### RECORDS FOR THE TASK
══════════
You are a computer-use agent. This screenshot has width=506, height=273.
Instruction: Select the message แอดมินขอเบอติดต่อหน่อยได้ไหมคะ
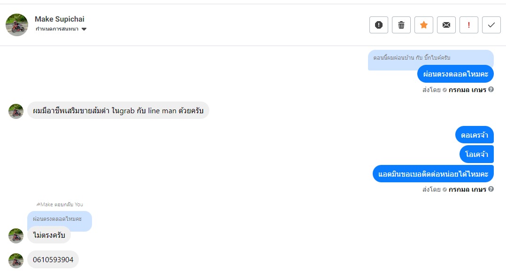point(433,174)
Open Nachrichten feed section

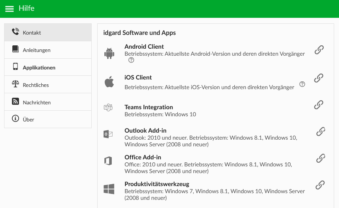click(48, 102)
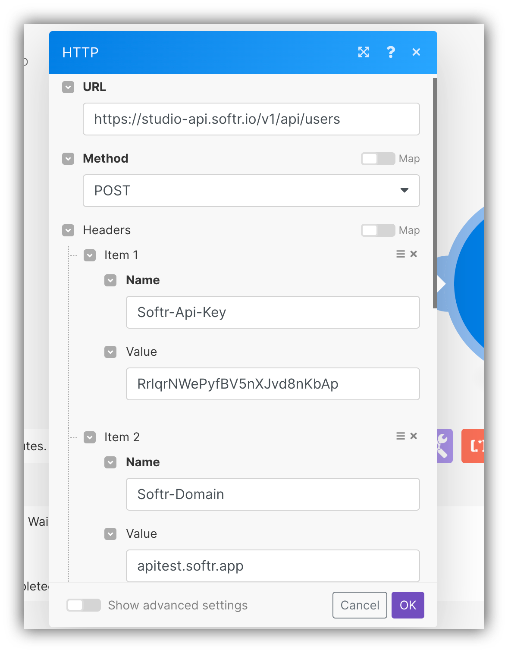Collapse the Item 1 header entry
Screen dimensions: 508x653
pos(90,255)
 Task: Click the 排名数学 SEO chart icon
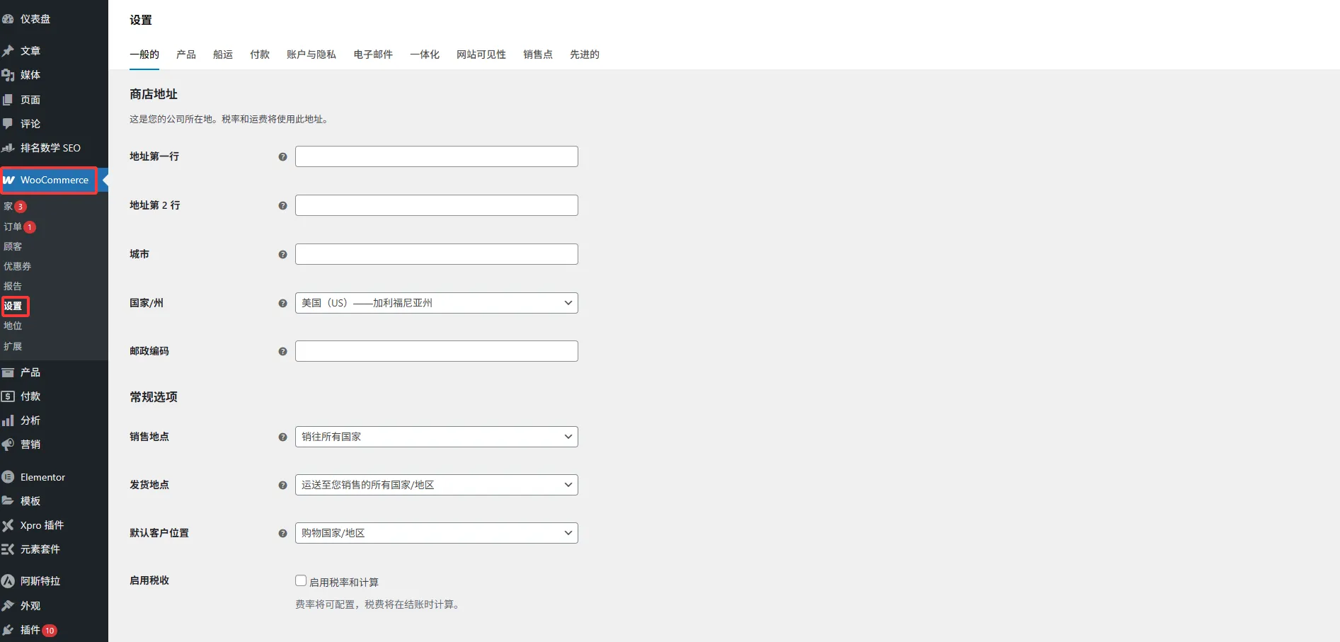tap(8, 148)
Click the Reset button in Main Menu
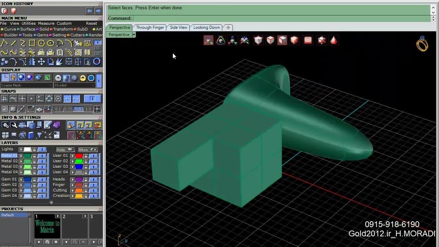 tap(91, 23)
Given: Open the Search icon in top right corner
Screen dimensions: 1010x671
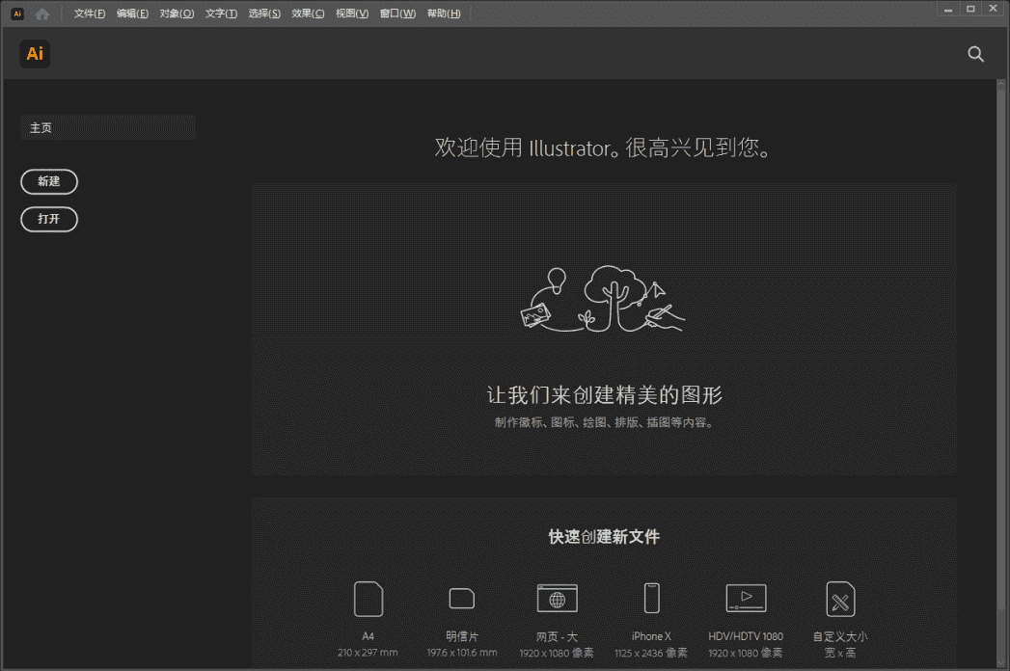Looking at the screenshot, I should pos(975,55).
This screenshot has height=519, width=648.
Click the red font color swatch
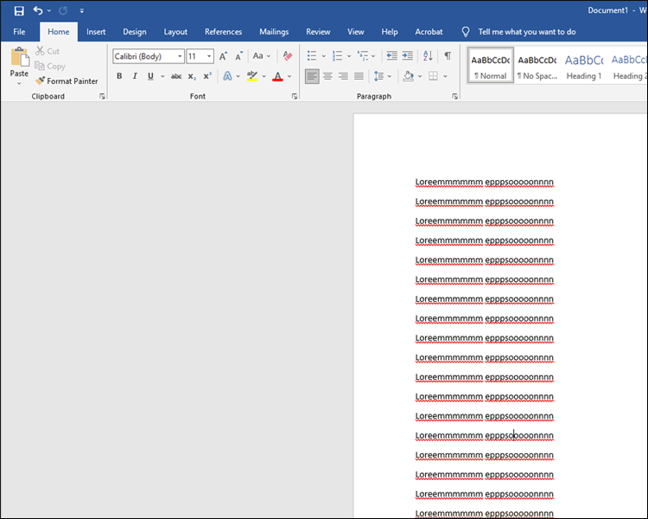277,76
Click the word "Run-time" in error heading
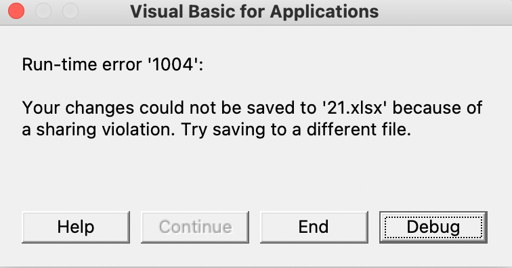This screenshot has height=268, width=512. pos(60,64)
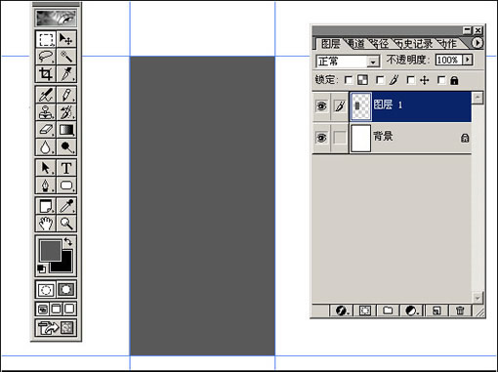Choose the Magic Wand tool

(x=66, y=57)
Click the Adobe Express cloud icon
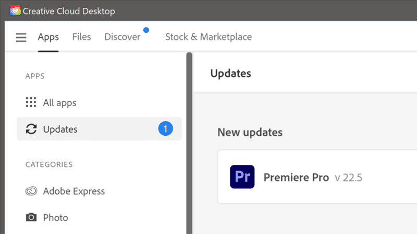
══════════
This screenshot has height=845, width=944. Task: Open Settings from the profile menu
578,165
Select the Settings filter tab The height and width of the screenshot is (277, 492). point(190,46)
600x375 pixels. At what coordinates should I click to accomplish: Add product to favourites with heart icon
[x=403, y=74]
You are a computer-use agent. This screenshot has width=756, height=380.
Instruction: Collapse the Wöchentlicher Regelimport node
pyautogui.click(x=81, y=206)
══════════
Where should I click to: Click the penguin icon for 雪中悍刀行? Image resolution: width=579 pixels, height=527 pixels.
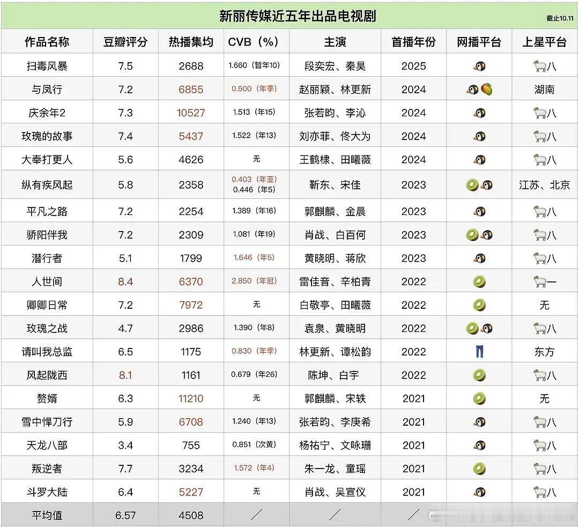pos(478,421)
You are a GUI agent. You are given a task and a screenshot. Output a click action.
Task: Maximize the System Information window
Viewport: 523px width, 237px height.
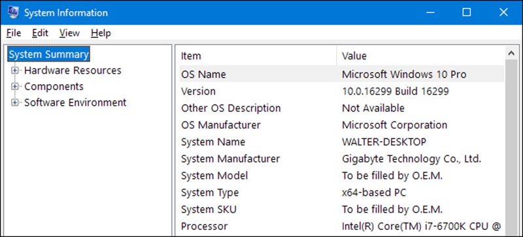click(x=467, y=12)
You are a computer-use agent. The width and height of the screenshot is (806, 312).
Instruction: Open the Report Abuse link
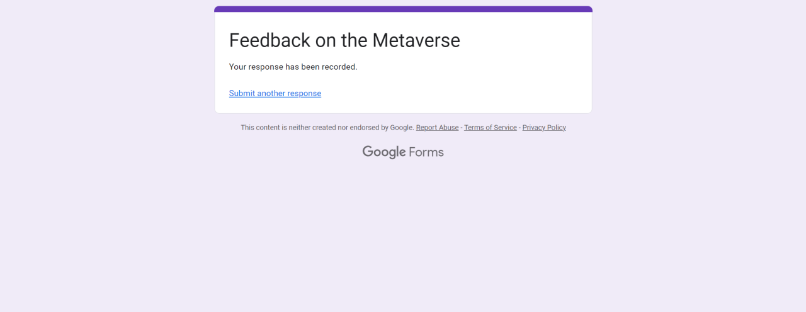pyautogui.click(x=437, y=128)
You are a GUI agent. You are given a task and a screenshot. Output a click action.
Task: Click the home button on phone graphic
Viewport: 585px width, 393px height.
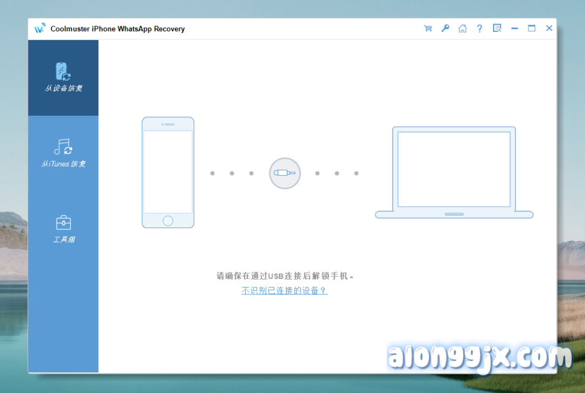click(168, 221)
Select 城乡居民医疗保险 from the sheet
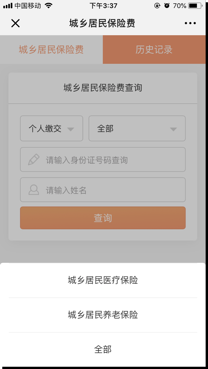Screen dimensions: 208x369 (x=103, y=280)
══════════
### EXERCISE PROMPT
Transcribe only this stretch of the data: the line with "has width=506, height=273.", the line with "Click the Adobe Express cloud icon", and every line in between. Leave out the pictures.

### COMPLETED TASK
You are a computer-use agent. This screenshot has width=506, height=273.
Instruction: Select the message แอดมินขอเบอติดต่อหน่อยได้ไหมคะ
point(433,174)
Open Nachrichten feed section

click(48, 102)
Collapse the Item 1 header entry
Screen dimensions: 508x653
pos(90,255)
 Task: Click the 排名数学 SEO chart icon
tap(8, 148)
Click the Reset button in Main Menu
 tap(91, 23)
Given: Open the Search icon in top right corner
Screen dimensions: 1010x671
Looking at the screenshot, I should pos(975,55).
This screenshot has height=519, width=648.
Click the red font color swatch
277,76
Click the word "Run-time" in error heading
This screenshot has height=268, width=512. pos(60,64)
Choose the Magic Wand tool

(x=66, y=57)
Click the Adobe Express cloud icon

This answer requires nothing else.